Le goût de la politique explosive

Sauf que Joachim Son-Forget, claveciniste accompli et fin connaisseur du Kosovo, a le goût de la politique explosive. C’est en partie à lui que l’ancien ministre Benjamin Griveaux doit d’avoir vu circuler sur Twitter en juin 2020 la vidéo sexuelle qui lui a coûté sa carrière. Le député sortant affirme aujourd’hui qu’il était prêt à ne pas se représenter, mais qu’affronter les électeurs s’est imposé comme «une question d’honneur». Il mise sur une campagne «dynamique» sur les réseaux sociaux et par internet. Il se présente comme un libéral convaincu, très inquiet des dérives en matière de bioéthique. Il reconnaît avoir eu des liens avec Alexandre Benalla, l’ex collaborateur d’Emmanuel Macron à l’origine de l’un des premiers scandales du quinquennat. Mais la page est tournée: «On ne se parle plus» avoue-t-il.
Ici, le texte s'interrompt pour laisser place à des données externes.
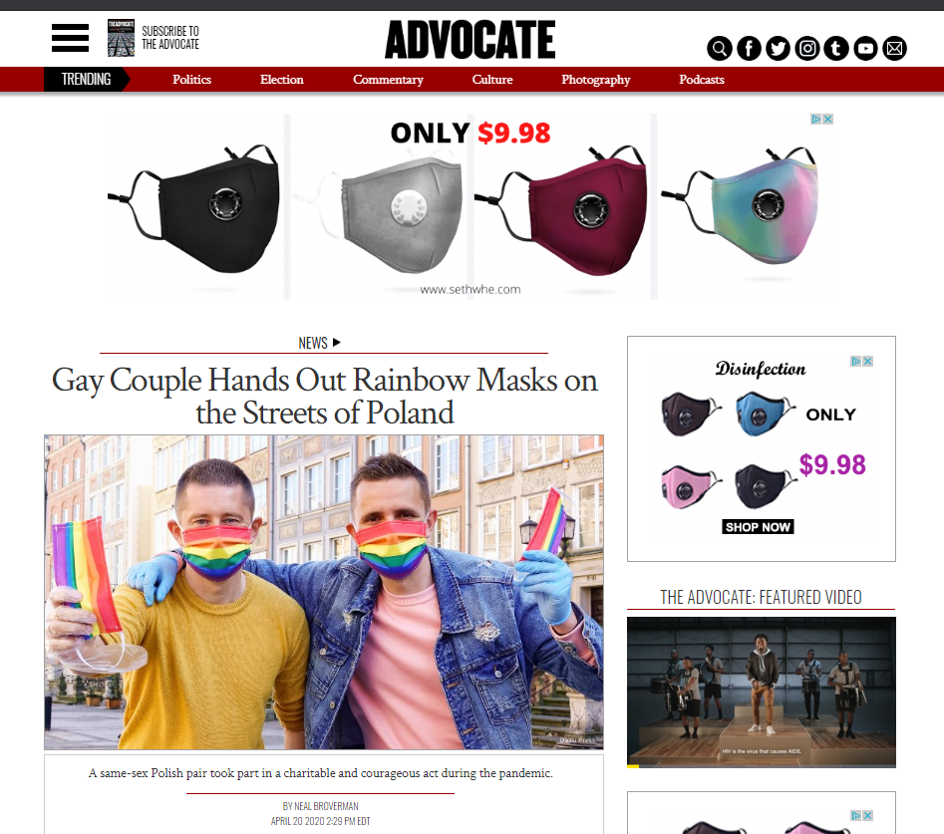Close the top banner mask ad
Viewport: 944px width, 834px height.
tap(828, 120)
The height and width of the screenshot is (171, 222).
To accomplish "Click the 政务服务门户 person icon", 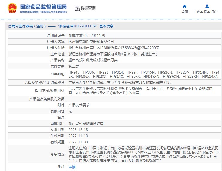I will pyautogui.click(x=207, y=6).
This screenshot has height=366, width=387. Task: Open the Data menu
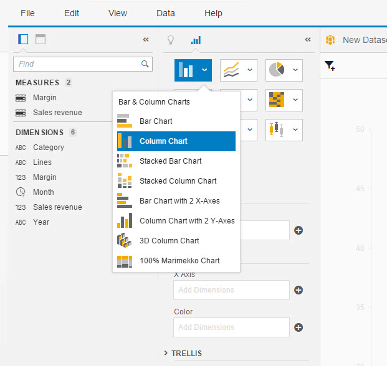click(165, 13)
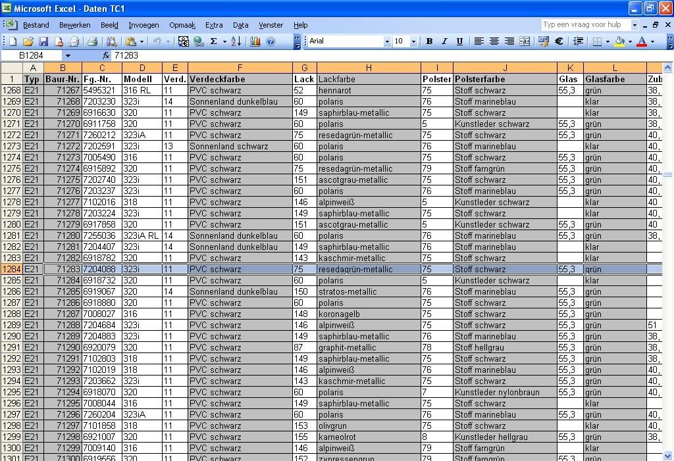674x461 pixels.
Task: Open the Arial font name dropdown
Action: (x=387, y=41)
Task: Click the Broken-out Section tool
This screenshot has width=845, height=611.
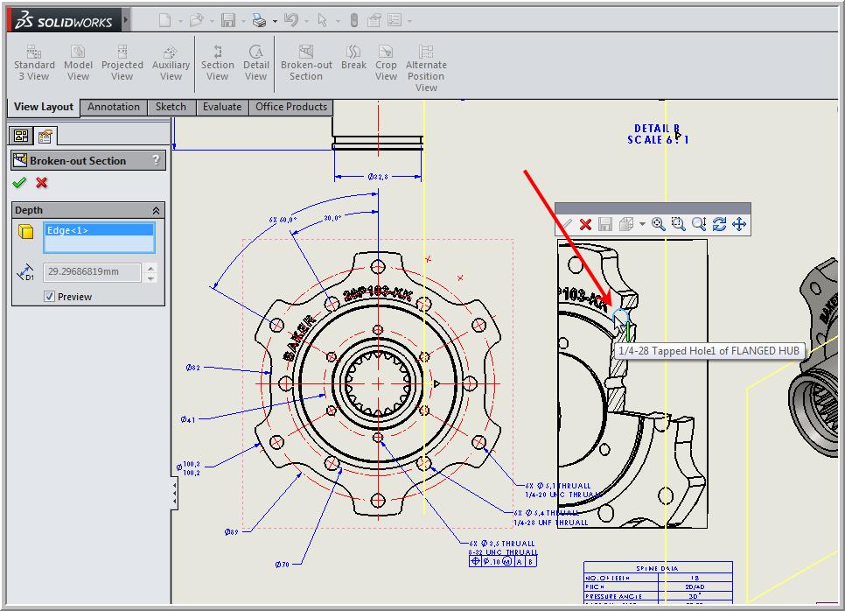Action: (x=306, y=62)
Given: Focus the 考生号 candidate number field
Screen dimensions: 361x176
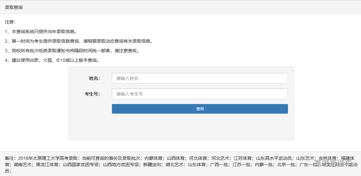Looking at the screenshot, I should pyautogui.click(x=200, y=94).
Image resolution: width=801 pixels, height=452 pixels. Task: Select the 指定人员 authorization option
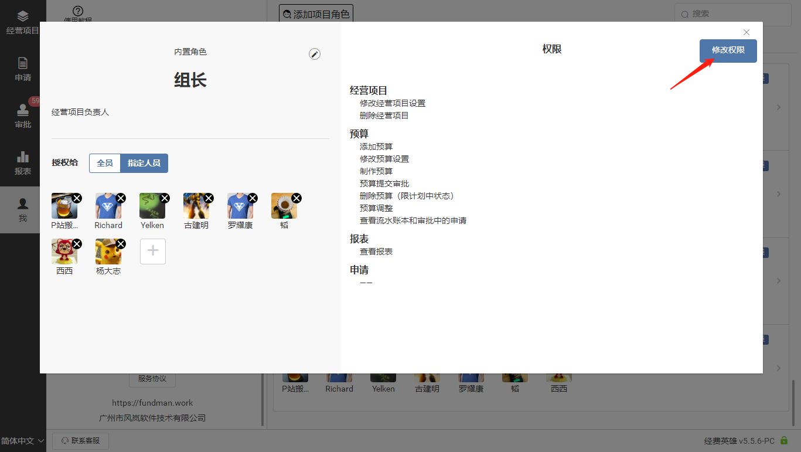pyautogui.click(x=144, y=163)
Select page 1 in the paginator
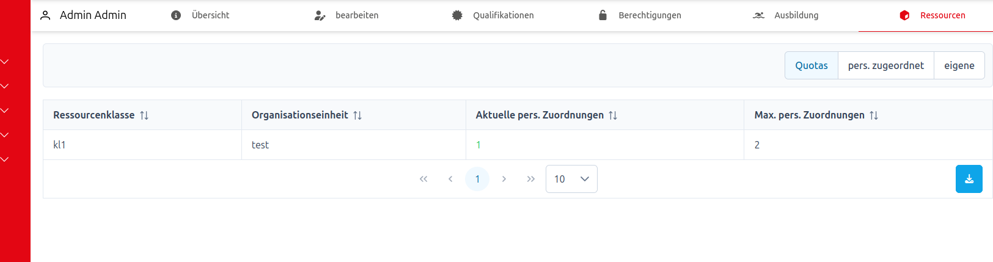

Authenticité et excentricité

Mieux: Joachim Son-Forget, dont l’épouse vit à Genève avec leurs deux enfants, affirme avoir prouvé «qu’il est un homme libre, et surtout un libéral, pas un soutier de l’extrême-droite». Il affirme avoir rompu avec Eric Zemmour pour cela. Authenticité et excentricité: il n’a jamais quitté la Suisse. Il envisage de s’installer en Valais. Il poursuit ses activités dans l’imagerie médicale. Sérieux? Non pour la candidate «Les Républicains» qui mise sur le conservatisme de la communauté française. «Son élection de 2017 était en fait… celle d’Emmanuel Macron. Il a été porté par la vague. Aujourd’hui, les électeurs français de Suisse méritent un porte-parole qui défende des valeurs et serve de trait d’union entre la République et la Confédération». «Les Français de Suisse ont besoin de compétences, pas d’un trublion» poursuit Philippe Tissot.

Trait-d’union ou trublion? Le fantôme de 2017 plane quand même au-dessus des urnes: il y a cinq ans, l’inconnu Son-Forget avait été triomphalement élu avec plus de 75% des voix. De quoi lui faire garder (un peu) confiance pour partir à l’assaut des urnes.